* Records provided

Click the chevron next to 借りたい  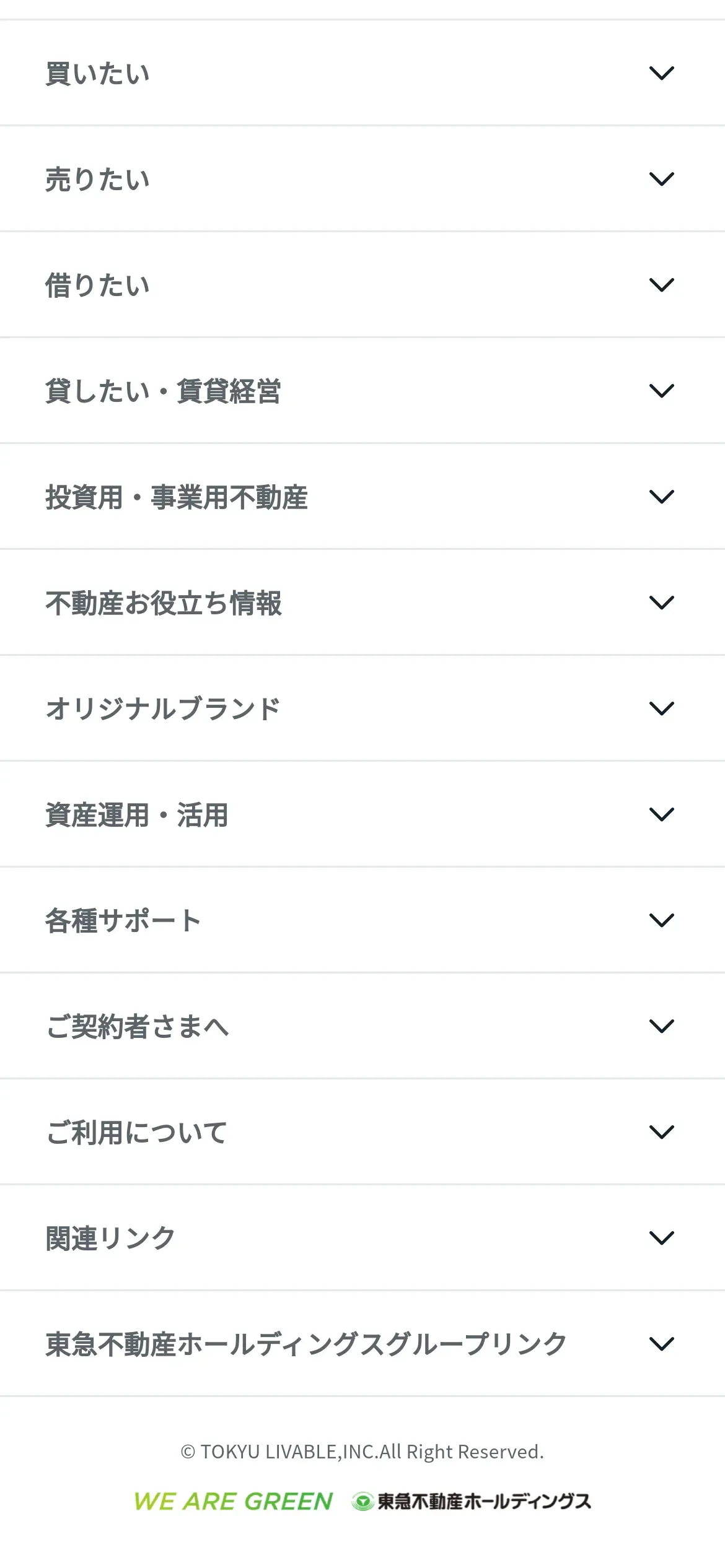(661, 285)
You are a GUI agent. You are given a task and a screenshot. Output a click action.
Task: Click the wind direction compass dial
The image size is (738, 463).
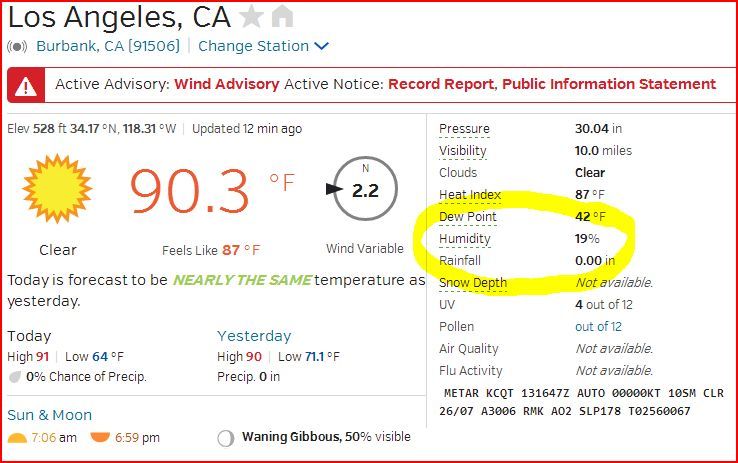click(x=364, y=190)
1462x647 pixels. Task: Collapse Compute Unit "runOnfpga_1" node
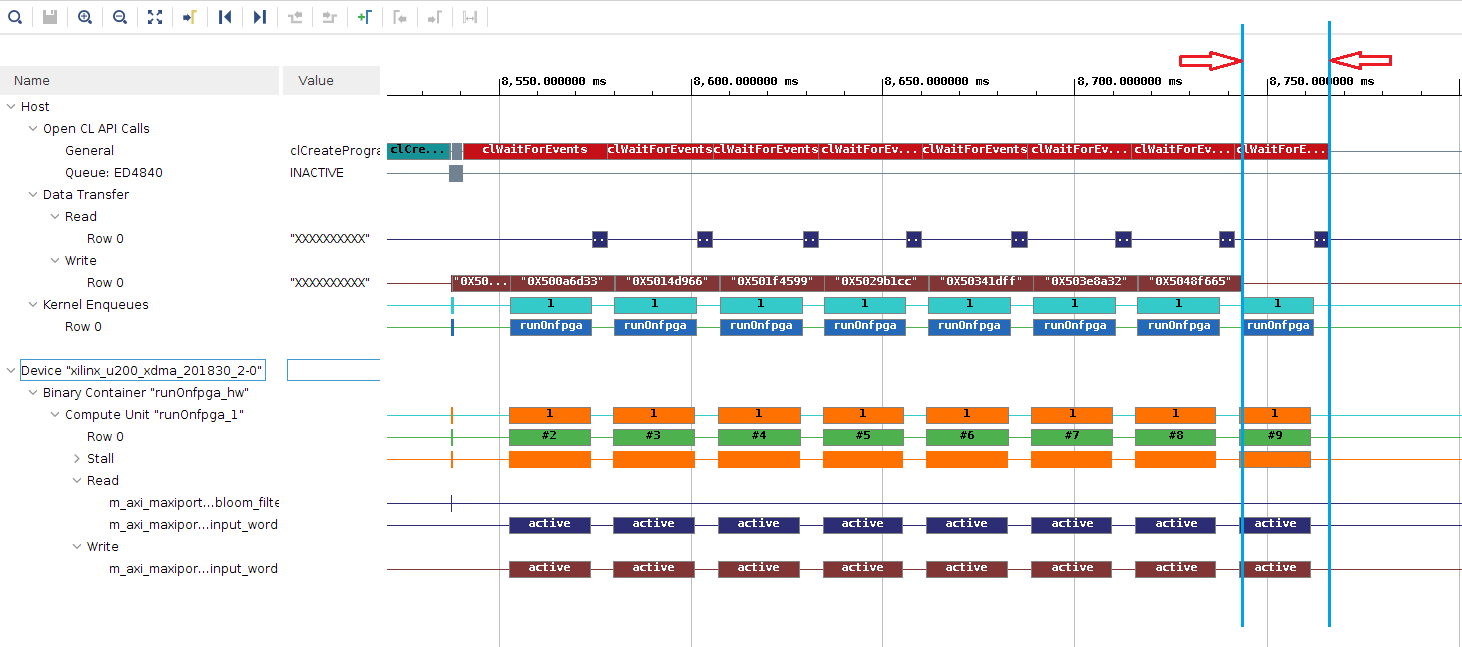[55, 415]
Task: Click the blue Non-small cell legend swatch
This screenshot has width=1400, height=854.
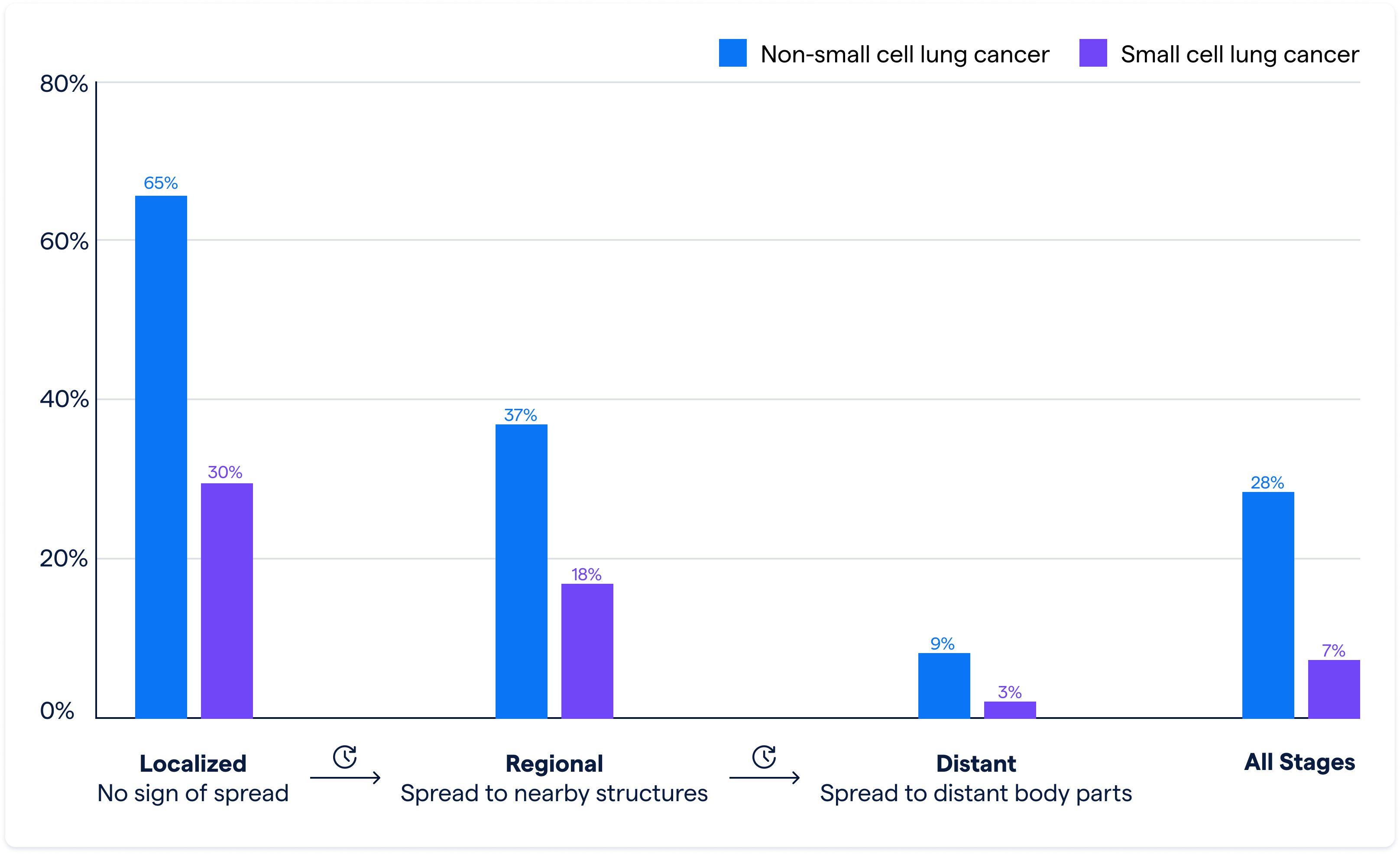Action: (732, 53)
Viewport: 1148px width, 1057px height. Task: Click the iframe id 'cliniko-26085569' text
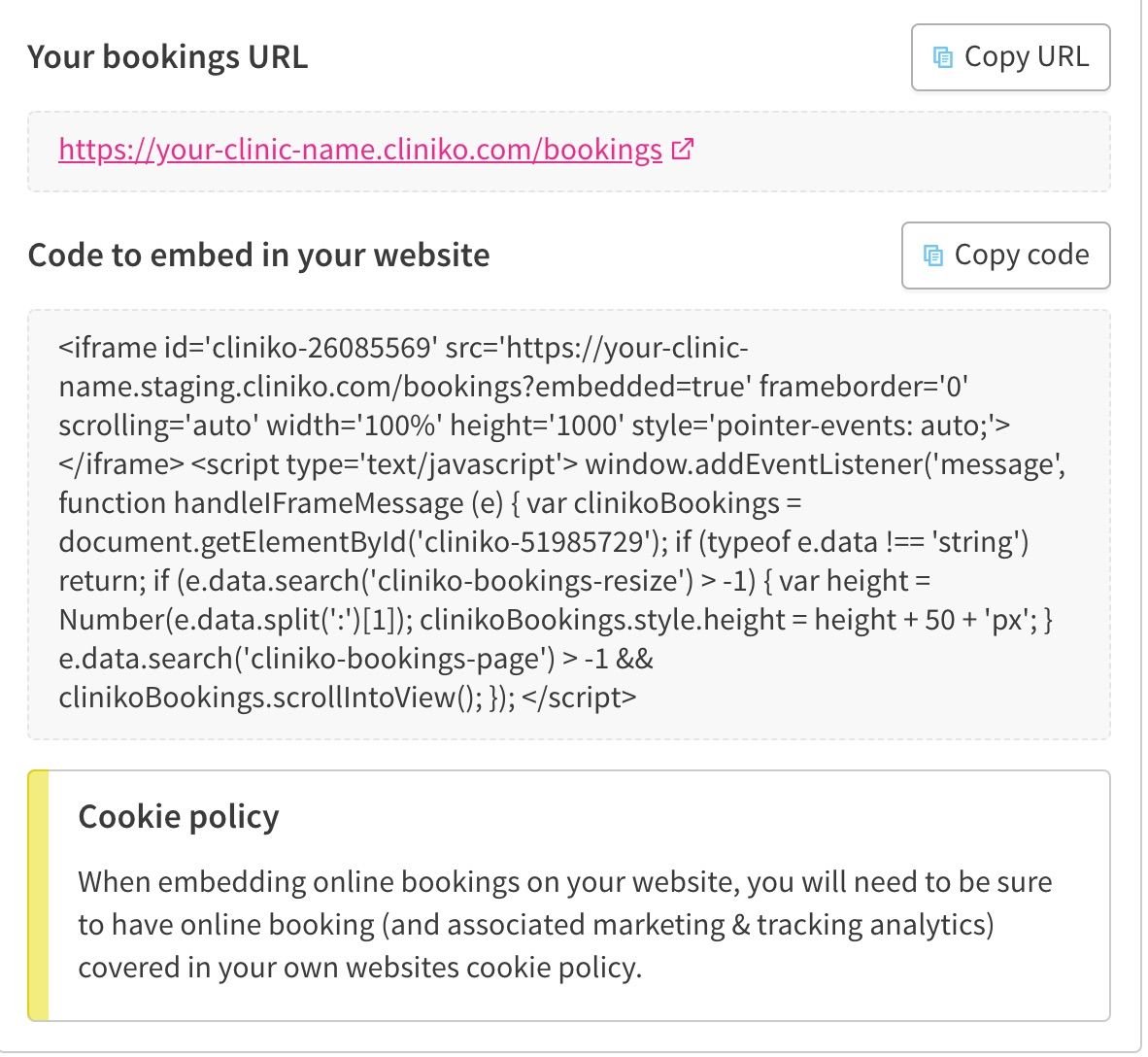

* Work instruction
Nothing but the lines from the one with "The image size is (738, 463)." through the end of the entries above, both included, should be set down, exactly and without pictures.

* Answer to this problem
The image size is (738, 463).
click(x=364, y=190)
1462x647 pixels. Task: Collapse Compute Unit "runOnfpga_1" node
[55, 415]
Task: Click the blue Non-small cell legend swatch
This screenshot has width=1400, height=854.
Action: (732, 53)
Viewport: 1148px width, 1057px height. Task: Click the iframe id 'cliniko-26085569' text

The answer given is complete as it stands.